In your answer, copy every entry that follows exactly.

┌──

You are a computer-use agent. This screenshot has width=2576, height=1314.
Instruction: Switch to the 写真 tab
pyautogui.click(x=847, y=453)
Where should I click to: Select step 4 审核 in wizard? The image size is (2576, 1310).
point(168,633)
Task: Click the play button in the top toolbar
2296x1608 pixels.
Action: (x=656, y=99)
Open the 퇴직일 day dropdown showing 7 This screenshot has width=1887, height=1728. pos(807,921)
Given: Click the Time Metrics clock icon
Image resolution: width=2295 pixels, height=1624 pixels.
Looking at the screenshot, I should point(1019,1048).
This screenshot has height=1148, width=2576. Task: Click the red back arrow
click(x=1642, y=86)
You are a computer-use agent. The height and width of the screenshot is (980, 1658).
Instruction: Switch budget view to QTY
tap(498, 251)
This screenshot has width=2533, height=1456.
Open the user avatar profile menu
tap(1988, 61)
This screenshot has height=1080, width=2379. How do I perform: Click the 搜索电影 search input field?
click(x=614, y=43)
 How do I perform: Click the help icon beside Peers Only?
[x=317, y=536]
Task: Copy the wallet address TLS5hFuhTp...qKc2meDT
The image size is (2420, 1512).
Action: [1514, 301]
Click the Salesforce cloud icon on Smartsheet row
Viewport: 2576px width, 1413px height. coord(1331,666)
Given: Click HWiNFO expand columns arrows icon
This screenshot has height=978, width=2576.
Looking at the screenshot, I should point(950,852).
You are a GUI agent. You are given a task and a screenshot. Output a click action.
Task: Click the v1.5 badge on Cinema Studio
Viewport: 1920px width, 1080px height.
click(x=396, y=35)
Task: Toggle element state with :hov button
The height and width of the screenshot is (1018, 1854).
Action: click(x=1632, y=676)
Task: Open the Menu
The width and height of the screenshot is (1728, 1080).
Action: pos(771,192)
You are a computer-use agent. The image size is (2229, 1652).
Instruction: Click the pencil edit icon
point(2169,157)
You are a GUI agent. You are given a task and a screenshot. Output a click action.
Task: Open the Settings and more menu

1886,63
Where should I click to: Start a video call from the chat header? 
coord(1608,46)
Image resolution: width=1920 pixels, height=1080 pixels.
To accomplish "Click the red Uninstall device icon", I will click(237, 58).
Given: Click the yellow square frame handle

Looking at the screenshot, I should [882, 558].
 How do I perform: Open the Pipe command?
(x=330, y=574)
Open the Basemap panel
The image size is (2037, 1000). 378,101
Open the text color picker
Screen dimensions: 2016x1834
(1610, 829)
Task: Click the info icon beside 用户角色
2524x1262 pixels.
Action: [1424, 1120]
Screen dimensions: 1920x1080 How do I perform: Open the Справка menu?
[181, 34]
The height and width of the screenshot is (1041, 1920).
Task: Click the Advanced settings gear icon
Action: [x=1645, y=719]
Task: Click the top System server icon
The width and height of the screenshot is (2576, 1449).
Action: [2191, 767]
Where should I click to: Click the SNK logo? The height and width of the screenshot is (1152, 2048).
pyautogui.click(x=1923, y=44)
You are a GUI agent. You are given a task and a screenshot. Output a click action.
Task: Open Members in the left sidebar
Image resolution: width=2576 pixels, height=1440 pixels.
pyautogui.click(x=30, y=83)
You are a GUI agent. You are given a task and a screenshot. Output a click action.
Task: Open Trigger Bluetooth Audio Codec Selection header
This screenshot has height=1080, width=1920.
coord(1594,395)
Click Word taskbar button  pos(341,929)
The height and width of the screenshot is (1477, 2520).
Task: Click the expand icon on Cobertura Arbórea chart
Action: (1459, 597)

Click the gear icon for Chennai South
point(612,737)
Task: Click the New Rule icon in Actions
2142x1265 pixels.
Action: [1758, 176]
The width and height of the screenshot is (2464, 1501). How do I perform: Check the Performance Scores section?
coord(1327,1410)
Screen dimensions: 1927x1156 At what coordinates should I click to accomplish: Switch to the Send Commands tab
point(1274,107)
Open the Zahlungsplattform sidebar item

└──

* The completed task *
You are a computer-use agent. This screenshot has width=2576, height=1314.
Instruction: Switch to the 写真 tab
pyautogui.click(x=847, y=453)
Where should I click to: Select step 4 审核 in wizard? The image size is (2576, 1310).
point(168,633)
Task: Click the play button in the top toolbar
2296x1608 pixels.
Action: (x=656, y=99)
Open the 퇴직일 day dropdown showing 7 This screenshot has width=1887, height=1728. pos(807,921)
Given: Click the Time Metrics clock icon
Image resolution: width=2295 pixels, height=1624 pixels.
Looking at the screenshot, I should point(1019,1048).
This screenshot has height=1148, width=2576. Task: Click the red back arrow
click(x=1642, y=86)
You are a computer-use agent. The height and width of the screenshot is (980, 1658).
Instruction: Switch budget view to QTY
tap(498, 251)
This screenshot has width=2533, height=1456.
Open the user avatar profile menu
tap(1988, 61)
This screenshot has height=1080, width=2379. How do I perform: Click the 搜索电影 search input field?
click(x=614, y=43)
 How do I perform: Click the help icon beside Peers Only?
[x=317, y=536]
Task: Copy the wallet address TLS5hFuhTp...qKc2meDT
The image size is (2420, 1512).
Action: [1514, 301]
Click the Salesforce cloud icon on Smartsheet row
Viewport: 2576px width, 1413px height. coord(1331,666)
Given: Click HWiNFO expand columns arrows icon
This screenshot has height=978, width=2576.
Looking at the screenshot, I should point(950,852).
You are a GUI agent. You are given a task and a screenshot. Output a click action.
Task: Click the v1.5 badge on Cinema Studio
Viewport: 1920px width, 1080px height.
click(x=396, y=35)
Task: Toggle element state with :hov button
The height and width of the screenshot is (1018, 1854).
Action: click(x=1632, y=676)
Task: Open the Menu
The width and height of the screenshot is (1728, 1080).
Action: pos(771,192)
You are a computer-use agent. The image size is (2229, 1652).
Instruction: Click the pencil edit icon
point(2169,157)
You are a GUI agent. You are given a task and a screenshot. Output a click action.
Task: Open the Settings and more menu

1886,63
Where should I click to: Start a video call from the chat header? 
coord(1608,46)
Image resolution: width=1920 pixels, height=1080 pixels.
To accomplish "Click the red Uninstall device icon", I will click(237, 58).
Given: Click the yellow square frame handle

Looking at the screenshot, I should [882, 558].
 How do I perform: Open the Pipe command?
(x=330, y=574)
Open the Basemap panel
The image size is (2037, 1000). 378,101
Open the text color picker
Screen dimensions: 2016x1834
(1610, 829)
Task: Click the info icon beside 用户角色
2524x1262 pixels.
Action: [1424, 1120]
Screen dimensions: 1920x1080 How do I perform: Open the Справка menu?
[181, 34]
The height and width of the screenshot is (1041, 1920).
Task: Click the Advanced settings gear icon
Action: [x=1645, y=719]
Task: Click the top System server icon
The width and height of the screenshot is (2576, 1449).
Action: [2191, 767]
Where should I click to: Click the SNK logo? The height and width of the screenshot is (1152, 2048).
pyautogui.click(x=1923, y=44)
You are a GUI agent. You are given a task and a screenshot. Output a click action.
Task: Open Members in the left sidebar
Image resolution: width=2576 pixels, height=1440 pixels.
pyautogui.click(x=30, y=83)
You are a GUI agent. You are given a task and a screenshot. Output a click action.
Task: Open Trigger Bluetooth Audio Codec Selection header
This screenshot has height=1080, width=1920.
coord(1594,395)
Click Word taskbar button  pos(341,929)
The height and width of the screenshot is (1477, 2520).
Task: Click the expand icon on Cobertura Arbórea chart
Action: (1459, 597)

Click the gear icon for Chennai South
point(612,737)
Task: Click the New Rule icon in Actions
2142x1265 pixels.
Action: [1758, 176]
The width and height of the screenshot is (2464, 1501). How do I perform: Check the Performance Scores section?
coord(1327,1410)
Screen dimensions: 1927x1156 At what coordinates should I click to accomplish: Switch to the Send Commands tab
point(1274,107)
Open the Zahlungsplattform sidebar item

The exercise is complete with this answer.